Fractional anisotropy (FA) is a measure of the level of orientational anisotropy of water diffusion in each voxel. FA varies between zero (if all eigenvalues are equal - a totally isotropic voxel) and 1 (if only one eigenvalue is non-zero). FA is frequently considered to be related to white matter integrity as axonal damage is expected to lead to increased diffusivity in directions radial to the axis of axons and fibre bundles. DTI studies often investigate the change in FA in differing neurological conditions with the assumption that a decrease in FA is caused by damaged white matter.⁹ The use of FA and MD can give complementary information that enriches ones understanding of the underlying structure of the brain. However, these metrics do not directly measure microstructure and any interpretation as such must be made with caution

Advanced measures

The tensor is not the only mathematical way to describe diffusion in voxels. In fact, many more complicated and arguably more precise methods of modelling diffusion exist.¹⁰ As an introductory text, however, it is beyond the scope of this review to go into details. The measures described above are still the most commonly used, but it is important to be aware that diffusion MRI has the potential to give even more information than is discussed here.

The Reconstruction of White Matter Tracts

Tractography is a computational method that allows the virtual reconstruction of white matter tracts ¹¹. This paper will focus on a brief discussion of the most straightforward type of tractography, deterministic streamline tractography using tensors. A short reference to more advanced tractography algorithms will be given at the end of this section.

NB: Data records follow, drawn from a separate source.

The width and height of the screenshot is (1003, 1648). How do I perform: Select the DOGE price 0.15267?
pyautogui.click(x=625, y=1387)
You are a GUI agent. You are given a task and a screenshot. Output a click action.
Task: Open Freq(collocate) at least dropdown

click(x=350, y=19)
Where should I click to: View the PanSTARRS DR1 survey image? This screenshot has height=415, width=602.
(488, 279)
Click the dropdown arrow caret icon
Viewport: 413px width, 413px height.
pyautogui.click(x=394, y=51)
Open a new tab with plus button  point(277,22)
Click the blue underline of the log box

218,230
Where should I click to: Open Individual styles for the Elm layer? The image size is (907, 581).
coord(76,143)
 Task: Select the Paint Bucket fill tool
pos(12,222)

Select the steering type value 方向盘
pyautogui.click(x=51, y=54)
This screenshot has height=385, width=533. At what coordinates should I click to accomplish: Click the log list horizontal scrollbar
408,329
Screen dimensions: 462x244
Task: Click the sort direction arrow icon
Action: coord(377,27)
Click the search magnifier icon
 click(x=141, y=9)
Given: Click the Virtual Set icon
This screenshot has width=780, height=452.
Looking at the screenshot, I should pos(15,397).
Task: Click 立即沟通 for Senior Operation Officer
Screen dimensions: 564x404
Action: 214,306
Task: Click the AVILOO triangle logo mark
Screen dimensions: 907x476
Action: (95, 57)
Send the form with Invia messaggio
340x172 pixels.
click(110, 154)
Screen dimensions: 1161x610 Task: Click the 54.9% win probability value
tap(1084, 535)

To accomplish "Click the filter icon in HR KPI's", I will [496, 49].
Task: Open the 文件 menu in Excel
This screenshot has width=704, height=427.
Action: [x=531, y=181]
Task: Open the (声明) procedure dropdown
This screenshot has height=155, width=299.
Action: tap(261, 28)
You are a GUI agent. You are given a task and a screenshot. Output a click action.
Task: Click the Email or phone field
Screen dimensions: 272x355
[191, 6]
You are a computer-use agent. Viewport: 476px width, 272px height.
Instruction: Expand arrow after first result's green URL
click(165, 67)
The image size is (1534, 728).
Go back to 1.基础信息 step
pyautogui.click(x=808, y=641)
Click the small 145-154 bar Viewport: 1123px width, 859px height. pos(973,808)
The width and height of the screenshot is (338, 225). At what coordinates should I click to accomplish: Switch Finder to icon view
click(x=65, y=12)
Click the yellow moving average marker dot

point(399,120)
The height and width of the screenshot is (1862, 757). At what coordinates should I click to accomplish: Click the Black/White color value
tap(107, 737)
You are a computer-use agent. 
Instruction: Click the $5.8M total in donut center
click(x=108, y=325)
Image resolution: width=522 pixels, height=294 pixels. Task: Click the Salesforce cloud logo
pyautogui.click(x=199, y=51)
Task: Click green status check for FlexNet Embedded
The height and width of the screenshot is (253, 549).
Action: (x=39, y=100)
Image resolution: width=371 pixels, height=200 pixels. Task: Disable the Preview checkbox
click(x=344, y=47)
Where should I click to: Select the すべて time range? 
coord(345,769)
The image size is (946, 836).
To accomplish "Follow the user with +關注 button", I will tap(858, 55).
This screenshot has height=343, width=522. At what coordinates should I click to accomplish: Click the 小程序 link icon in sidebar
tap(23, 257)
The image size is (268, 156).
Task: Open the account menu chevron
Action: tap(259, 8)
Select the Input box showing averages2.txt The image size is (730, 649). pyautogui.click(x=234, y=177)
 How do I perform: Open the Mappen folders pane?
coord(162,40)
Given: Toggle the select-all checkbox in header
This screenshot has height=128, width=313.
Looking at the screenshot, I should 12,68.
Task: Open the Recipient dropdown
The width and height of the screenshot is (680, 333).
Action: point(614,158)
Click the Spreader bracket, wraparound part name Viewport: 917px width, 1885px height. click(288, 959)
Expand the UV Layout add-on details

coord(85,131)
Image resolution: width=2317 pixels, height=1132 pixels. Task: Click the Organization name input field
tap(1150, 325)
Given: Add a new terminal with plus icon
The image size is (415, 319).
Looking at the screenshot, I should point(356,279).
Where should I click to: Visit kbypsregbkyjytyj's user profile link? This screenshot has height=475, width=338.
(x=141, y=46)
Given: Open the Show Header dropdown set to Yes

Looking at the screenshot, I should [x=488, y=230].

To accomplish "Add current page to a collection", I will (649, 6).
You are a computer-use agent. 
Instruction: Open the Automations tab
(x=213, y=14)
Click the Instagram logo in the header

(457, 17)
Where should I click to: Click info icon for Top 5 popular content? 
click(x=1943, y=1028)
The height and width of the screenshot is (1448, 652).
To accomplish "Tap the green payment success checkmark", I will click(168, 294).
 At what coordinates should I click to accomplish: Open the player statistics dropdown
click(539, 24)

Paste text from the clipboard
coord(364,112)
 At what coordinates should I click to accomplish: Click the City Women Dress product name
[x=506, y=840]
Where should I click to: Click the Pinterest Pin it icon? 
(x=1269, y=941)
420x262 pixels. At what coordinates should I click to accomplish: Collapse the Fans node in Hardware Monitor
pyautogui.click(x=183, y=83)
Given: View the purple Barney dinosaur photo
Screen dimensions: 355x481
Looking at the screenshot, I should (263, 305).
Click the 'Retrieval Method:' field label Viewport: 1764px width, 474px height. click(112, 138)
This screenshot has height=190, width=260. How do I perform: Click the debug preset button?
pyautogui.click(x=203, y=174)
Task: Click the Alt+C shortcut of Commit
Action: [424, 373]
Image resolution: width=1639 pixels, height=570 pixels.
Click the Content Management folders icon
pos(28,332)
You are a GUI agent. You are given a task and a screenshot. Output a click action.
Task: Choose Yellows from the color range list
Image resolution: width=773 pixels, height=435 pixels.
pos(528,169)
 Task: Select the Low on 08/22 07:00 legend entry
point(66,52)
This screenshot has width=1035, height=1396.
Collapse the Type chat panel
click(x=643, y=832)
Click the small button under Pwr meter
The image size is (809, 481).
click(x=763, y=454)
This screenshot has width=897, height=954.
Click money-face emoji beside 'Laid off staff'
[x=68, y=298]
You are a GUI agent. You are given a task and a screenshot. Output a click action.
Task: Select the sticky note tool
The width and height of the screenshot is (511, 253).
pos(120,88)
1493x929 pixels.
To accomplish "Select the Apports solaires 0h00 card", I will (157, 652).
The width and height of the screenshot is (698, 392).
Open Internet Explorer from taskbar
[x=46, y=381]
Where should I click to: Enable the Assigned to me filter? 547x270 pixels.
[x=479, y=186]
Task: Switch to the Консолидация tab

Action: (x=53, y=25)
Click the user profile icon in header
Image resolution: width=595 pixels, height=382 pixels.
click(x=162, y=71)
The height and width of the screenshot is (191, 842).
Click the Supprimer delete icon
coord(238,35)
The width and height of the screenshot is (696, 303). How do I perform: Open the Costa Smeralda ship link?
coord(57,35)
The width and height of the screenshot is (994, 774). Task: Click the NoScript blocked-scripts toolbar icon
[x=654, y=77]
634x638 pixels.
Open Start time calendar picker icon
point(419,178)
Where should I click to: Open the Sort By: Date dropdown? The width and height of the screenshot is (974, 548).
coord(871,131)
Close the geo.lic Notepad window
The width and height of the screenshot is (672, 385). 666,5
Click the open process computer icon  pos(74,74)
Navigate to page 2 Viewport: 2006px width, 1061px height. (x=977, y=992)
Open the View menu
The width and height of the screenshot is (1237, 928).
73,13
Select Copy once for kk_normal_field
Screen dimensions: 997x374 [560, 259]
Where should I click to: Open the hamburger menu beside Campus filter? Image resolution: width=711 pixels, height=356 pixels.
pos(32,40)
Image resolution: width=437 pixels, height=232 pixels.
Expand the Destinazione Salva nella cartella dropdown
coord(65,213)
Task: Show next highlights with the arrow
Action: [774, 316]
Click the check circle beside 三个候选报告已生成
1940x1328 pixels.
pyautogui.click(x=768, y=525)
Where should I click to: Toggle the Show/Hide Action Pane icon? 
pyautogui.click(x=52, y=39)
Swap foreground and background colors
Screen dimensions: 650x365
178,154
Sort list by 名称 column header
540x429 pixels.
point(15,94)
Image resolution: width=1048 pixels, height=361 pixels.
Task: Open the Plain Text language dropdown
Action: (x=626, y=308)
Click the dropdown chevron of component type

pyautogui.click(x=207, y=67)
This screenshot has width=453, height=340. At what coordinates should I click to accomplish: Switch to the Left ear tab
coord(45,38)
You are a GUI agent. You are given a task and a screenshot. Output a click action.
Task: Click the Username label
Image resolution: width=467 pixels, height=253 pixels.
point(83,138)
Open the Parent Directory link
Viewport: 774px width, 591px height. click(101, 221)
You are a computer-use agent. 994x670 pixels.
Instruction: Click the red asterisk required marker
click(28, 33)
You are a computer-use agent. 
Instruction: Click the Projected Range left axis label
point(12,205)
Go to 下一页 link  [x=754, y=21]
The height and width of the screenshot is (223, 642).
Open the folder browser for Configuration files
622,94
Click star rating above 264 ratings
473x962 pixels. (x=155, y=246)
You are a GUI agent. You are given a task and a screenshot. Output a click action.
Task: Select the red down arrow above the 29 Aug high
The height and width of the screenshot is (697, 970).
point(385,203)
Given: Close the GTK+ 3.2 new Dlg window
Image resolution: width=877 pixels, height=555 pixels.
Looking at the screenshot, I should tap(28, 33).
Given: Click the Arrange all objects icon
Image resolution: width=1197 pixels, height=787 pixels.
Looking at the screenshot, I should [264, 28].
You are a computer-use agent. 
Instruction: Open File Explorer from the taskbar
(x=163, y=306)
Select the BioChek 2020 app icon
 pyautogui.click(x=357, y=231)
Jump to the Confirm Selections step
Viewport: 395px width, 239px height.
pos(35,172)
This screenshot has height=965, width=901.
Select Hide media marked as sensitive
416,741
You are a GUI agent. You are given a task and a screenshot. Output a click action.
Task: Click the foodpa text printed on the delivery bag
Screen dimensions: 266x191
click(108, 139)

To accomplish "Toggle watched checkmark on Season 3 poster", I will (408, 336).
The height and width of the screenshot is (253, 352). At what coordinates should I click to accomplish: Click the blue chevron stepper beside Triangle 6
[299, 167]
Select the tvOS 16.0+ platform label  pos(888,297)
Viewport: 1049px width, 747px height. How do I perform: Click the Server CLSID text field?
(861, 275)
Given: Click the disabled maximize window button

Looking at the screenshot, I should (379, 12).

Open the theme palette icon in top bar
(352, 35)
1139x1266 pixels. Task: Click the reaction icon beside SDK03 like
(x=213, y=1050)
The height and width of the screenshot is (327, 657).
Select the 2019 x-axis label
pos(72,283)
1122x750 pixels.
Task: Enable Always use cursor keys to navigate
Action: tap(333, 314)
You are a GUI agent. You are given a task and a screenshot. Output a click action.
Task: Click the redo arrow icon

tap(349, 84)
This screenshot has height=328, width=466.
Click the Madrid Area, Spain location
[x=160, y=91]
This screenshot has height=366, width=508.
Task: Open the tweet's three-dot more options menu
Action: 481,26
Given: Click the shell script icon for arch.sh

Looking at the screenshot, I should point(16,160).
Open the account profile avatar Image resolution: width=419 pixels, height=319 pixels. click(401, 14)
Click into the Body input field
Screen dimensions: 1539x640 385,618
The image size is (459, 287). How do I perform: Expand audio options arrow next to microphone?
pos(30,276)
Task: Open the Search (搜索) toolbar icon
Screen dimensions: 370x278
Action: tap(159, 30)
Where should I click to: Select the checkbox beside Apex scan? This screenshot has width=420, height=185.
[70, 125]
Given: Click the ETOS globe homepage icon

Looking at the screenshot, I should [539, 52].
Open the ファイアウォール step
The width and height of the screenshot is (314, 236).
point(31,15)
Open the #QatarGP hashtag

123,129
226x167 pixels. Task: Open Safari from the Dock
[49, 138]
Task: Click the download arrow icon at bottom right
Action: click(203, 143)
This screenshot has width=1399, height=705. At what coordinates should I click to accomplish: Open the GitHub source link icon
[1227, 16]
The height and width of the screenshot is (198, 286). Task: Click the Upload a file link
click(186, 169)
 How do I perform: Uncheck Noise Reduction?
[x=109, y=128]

In tractography, each voxel can be modelled with a tensor and the principal orientation (eigenvector) is determined. An algorithm builds up a stepwise streamline from a seed (starting) voxel going through the most likely pathway through each voxel (see Figure 2).¹²

Figure 2

Tractography has the advantage over gross dissection and tracer studies that it is non-invasive and that it is easily repeatable on the same individual. The same process can be carried out by different individuals and using different algorithms to ensure that a consistent result is obtained. It is the only method that is available to investigate human white matter tracts in-vivo. It is with this in mind that one must assess its limitations.

Data obtained from dMRI is determined by the diffusion of water. Algorithms infer white matter tracts from the way water diffuses around them, therefore some of the tracts obtained may be false tracts (false positive) while sometimes the algorithm may not reconstruct a tract that is really present (false negative). This can also occur because diffusion data contain noise, which results in errors in the tractography process. Errors can also occur in voxels that have more than one fibre population within them, since it can be difficult to determine configuration of the fibres that caused the observed diffusion (for example, the points at which two or more fibre bundles cross or diverge). Since deterministic tractography only uses the principal fibre direction for propagation, it is liable to rather large errors in these ambiguous or noisy voxels.¹³ Also, since the algorithm does not allow for quantification of errors in the tract, confidence in the resultant tracts is unknown¹⁴. Such algorithms are poorly suited to deal with configurations such as crossing and kissing fibres because deterministic tractography computes the most likely streamline between two parts of the brain, without allowing for any form of branching or divergence.¹⁴ Other, more advanced, methods to perform tractography exist and have been developed to tackle some of the issues discussed. These include using advanced non-Gaussian approaches to model intra-voxel diffusion such as constrained spherical deconvolution¹⁵ and using probabilistic algorithms to perform the tractography.^13-14 While an in-depth discussion of these techniques is beyond the scope of this short primer, the interested reader is referred to^13-14 for more information.

Tractography is still being validated by comparing outputs with invasive dissection of tracts. Although to date there has been a high degree of agreement between dissection and diffusion tractography studies it is still not recommended for routine clinical use. ^16-18

Clinical Applications

Stroke

Within a few minutes of an acute ischaemic event, cytotoxic oedema accumulates within the infarct which translates into a lower MD. There are two common approaches that are used to identify these regions of reduced diffusion that imply an area of infarction in an acute stroke: MD measurement and assessment of the DWI signal (which also contains T₂ information).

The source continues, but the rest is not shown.